As an advisor to both TradFi and crypto native firms, one trend I’m excited about is the potential of blockchain and tokenization to help asset managers serve the next generation of investors.
These financial institutions pride themselves on navigating complexity and pursuing innovative strategies. They manage trillions across private equity, credit, venture, and real assets. But for all their sophistication in portfolio construction, many still rely on infrastructure better suited for the fax machine era.
Investor records are kept in spreadsheets. Capital calls go out over email. Waterfall calculations are done manually. LPs get quarterly PDFs and little else. The technology stack underneath these firms is fragile, opaque, and overdue for a serious upgrade.
Blockchain isn’t a speculative detour; it’s a modern financial operating system. And for asset managers, it offers not just an opportunity to modernize fund administration and operations, but also to unlock new frontiers in product offerings to better serve their existing and future client base.
The average investment firm still relies on a tangle of administrators, custodians, and transfer agents, each working from their own systems and reconciling records by hand during each stage of a fund’s lifecycle: inception, setup, fundraising and onboarding, operations, trading and liquidity, and closing. Because much of this process is manual and bespoke, mistakes happen, delays are common, and transparency is low, while the cost of compliance and administration continues to rise.

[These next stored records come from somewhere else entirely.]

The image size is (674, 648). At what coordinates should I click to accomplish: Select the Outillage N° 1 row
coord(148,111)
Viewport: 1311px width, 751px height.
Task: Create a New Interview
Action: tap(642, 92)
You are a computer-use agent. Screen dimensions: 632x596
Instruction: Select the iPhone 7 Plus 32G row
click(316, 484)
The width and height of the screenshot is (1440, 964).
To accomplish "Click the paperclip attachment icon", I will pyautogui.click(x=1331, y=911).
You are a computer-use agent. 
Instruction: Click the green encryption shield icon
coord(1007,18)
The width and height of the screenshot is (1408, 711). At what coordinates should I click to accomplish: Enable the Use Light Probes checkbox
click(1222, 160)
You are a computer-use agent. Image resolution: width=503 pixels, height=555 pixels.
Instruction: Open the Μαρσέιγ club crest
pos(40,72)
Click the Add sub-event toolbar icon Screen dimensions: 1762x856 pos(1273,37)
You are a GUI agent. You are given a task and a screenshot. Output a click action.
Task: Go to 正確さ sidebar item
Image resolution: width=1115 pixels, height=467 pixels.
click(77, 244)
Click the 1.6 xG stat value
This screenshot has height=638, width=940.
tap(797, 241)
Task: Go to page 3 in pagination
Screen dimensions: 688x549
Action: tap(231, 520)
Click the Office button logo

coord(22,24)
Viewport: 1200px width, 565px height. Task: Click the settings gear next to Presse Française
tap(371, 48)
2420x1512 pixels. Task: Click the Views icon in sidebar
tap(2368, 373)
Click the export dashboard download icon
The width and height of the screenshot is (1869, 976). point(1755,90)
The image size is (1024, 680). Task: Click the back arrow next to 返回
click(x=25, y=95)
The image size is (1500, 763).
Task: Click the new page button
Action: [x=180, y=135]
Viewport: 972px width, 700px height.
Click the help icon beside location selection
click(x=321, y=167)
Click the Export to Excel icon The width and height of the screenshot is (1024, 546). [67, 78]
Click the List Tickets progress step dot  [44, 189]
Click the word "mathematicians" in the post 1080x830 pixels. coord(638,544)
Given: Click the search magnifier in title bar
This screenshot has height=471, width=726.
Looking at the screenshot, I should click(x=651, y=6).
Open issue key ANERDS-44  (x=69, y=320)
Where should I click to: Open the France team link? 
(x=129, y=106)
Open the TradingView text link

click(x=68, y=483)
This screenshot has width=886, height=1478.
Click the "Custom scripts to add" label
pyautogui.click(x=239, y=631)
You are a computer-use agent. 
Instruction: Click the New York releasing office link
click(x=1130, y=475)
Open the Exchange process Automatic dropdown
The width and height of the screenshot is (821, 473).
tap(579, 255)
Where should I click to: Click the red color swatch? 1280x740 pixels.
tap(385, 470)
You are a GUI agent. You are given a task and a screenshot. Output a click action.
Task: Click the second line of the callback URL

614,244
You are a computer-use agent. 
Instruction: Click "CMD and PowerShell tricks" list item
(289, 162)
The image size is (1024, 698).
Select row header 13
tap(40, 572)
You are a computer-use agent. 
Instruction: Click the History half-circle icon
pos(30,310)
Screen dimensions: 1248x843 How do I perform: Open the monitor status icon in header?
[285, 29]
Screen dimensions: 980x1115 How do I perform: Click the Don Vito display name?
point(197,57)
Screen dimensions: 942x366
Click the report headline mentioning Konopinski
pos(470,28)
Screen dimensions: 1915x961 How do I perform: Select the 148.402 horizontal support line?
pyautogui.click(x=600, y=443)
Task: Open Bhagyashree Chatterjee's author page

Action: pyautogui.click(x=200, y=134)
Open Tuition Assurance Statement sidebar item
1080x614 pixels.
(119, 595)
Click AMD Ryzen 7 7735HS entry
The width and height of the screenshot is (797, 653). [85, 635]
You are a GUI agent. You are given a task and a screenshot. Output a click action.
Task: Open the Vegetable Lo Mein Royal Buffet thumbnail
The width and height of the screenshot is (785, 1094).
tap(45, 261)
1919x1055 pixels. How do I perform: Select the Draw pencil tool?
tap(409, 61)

Blockchain and tokenization solves for these inefficiencies by standardizing workflows across multiple participants. A permissioned ledger, shared between GPs, LPs, fund admins, transfer agents, auditors, and more, can become the single source of truth for investor accounts, capital flows, and transaction history. Instead of fragmented systems, siloed information, and weekly reconciliations, everyone operates from the same data, updated and visible in real time.
Smart contracts can automate capital calls, distributions, and even complex waterfall logic, ensuring that the correct payments go to the correct counterparties, instantly and transparently. And the tokenization and interoperability of different asset types can enable automated, instantaneous settlement. No PDFs, wire delays, and human error.
These aren’t gimmicks – they’re operational upgrades. Investors can hold digital fund shares, settle redemptions in stablecoins, and track yield accrual in real time. For cash management, it’s a game-changer. For operational teams, it means fewer bottlenecks and cleaner audit trails.